• [Problem details]: There is one span to output from the data below: the lines starting at the line with "The image size is (1200, 600)." and ending at the line with "Open Auto-Save Intervall dropdown". Output it exactly, ends included, nothing more.

• [Excerpted data]:
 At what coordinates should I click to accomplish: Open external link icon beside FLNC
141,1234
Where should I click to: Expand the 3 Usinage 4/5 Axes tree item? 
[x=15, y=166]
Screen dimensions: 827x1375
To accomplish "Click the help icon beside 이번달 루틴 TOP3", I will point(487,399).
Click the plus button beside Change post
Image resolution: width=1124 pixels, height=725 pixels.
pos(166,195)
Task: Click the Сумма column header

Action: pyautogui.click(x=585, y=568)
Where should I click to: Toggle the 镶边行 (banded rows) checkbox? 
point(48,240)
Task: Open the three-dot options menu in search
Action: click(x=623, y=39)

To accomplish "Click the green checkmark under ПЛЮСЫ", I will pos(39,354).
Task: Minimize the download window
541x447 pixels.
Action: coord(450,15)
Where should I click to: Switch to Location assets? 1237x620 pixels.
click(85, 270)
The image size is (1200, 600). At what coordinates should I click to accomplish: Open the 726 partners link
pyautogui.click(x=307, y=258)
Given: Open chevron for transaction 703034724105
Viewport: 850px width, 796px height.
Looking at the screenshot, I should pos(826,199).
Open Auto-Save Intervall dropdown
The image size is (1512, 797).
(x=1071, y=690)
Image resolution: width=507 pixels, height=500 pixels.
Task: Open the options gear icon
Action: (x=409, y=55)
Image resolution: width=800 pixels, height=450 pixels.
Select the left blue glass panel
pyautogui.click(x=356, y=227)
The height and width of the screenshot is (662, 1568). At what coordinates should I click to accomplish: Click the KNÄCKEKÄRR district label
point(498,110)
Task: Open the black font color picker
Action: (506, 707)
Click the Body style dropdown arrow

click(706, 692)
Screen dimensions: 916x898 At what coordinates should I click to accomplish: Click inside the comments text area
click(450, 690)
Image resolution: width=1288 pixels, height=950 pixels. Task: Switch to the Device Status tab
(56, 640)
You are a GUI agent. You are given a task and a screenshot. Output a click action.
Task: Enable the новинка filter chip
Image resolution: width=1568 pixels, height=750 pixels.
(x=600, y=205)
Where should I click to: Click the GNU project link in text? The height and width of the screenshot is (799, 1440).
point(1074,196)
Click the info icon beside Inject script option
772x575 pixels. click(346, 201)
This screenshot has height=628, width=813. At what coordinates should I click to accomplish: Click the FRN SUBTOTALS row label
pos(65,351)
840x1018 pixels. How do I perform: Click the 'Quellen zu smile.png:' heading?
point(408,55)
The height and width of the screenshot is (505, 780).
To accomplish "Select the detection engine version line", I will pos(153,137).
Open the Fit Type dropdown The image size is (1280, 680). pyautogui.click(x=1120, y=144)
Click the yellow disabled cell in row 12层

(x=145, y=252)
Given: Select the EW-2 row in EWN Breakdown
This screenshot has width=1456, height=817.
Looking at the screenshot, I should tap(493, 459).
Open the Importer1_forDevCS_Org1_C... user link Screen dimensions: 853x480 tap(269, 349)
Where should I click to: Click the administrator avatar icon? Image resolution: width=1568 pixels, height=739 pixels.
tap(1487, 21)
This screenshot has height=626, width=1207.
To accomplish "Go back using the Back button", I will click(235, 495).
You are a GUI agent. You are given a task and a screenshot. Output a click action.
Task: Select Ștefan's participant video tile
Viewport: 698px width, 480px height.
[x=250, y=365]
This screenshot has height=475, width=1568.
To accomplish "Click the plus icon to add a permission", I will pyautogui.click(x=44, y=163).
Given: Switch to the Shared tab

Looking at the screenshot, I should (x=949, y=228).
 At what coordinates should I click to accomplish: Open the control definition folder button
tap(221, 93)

• [Response below]:
The image size is (1200, 600). At what coordinates should I click to accomplish: Open the 726 partners link
pyautogui.click(x=307, y=258)
Given: Open chevron for transaction 703034724105
Viewport: 850px width, 796px height.
Looking at the screenshot, I should pos(826,199).
Open Auto-Save Intervall dropdown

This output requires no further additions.